Ecoty: the test

38 min read

by JAMES TAYLOR

STEAM RISES FROM THE GT3 RS’S NOSE-MOUNTED radiator. Its front tyres tip-toe a little further into the flood, like a rhino testing the ground at a watering hole. The water rises further, perilously approaching the front axle line. Huddled inside the car following the RS’s cloud-skimming rear wing, I see its brake lights daub red reflections onto the deepening water below, and then the reversing lights wink on, shining bright in the early morning gloom. Looks like we’re going to need to turn around.

It’s day one of eCoty 2023, sandwiched between the aftermath of Storm Babet and the rapid approach of Storm Ciarán. The next five days will see us flit north and south of Hadrian’s Wall, from the Scottish Lowlands to the North Pennines and the Peak District, chasing a watery sun around northern Britain.

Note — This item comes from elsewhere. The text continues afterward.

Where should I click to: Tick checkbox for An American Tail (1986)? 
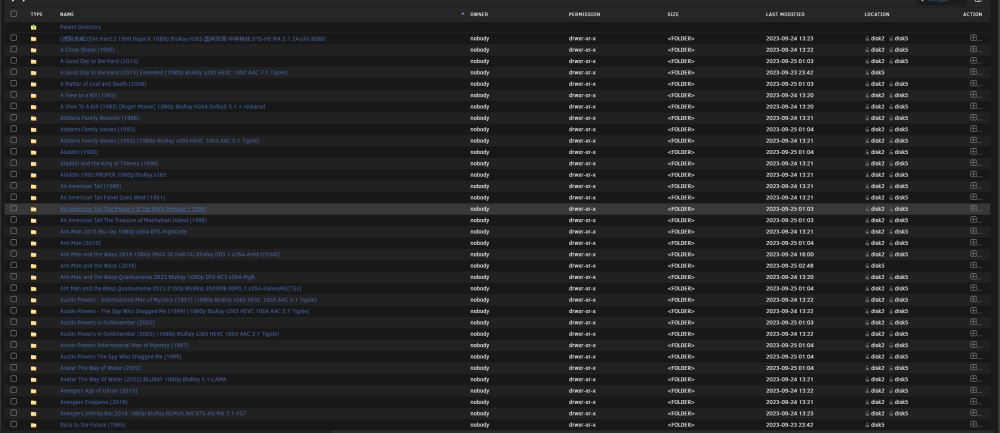tap(14, 186)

Right now, Google Maps is in a particularly mischievous mood and has sent the convoy-leading Porsche down a narrow network of lanes, dipping over (and under) the heightened water table. While the nine-car, £1.4m, 4615bhp convoy commits to a combined who-knows-how-many-points-turn to reroute around this flooded road, its array of colours makes quite a sight: lustrous blue McLaren, nuclear orange Lamborghini, carbon-clad Alpine, warm green Aston Martin and friends, all fringed by cascading autumn leaves. eCoty 2023 is a technicolour test, in more ways than one.

I’m secretly happy to be in the brightest car of the bunch: the other 911, the Carrera T, in Racing Yellow with black decals striped along its sills like Bruce Lee’s tracksuit. Not because of the colour scheme but because in these conditions it’s an easy car to build a rapport with, feeling like an old friend after just a few miles.

It’s apparently a concerned friend, too: a message on the 911 T’s instrument panel flashes up, urging ‘Caution: please adapt driving style; switch on Wet mode’. Now that we’ve backtracked to wider, less waterlogged roads, however, the Pirelli P Zero tyres are finding plenty of front-end grip, while rear traction, helped by the 3-litre flat-six being slung over the axle, is more than strong enough to keep the little drive-mode clickwheel lodged in Sport Plus for now. I need to as well, to keep up.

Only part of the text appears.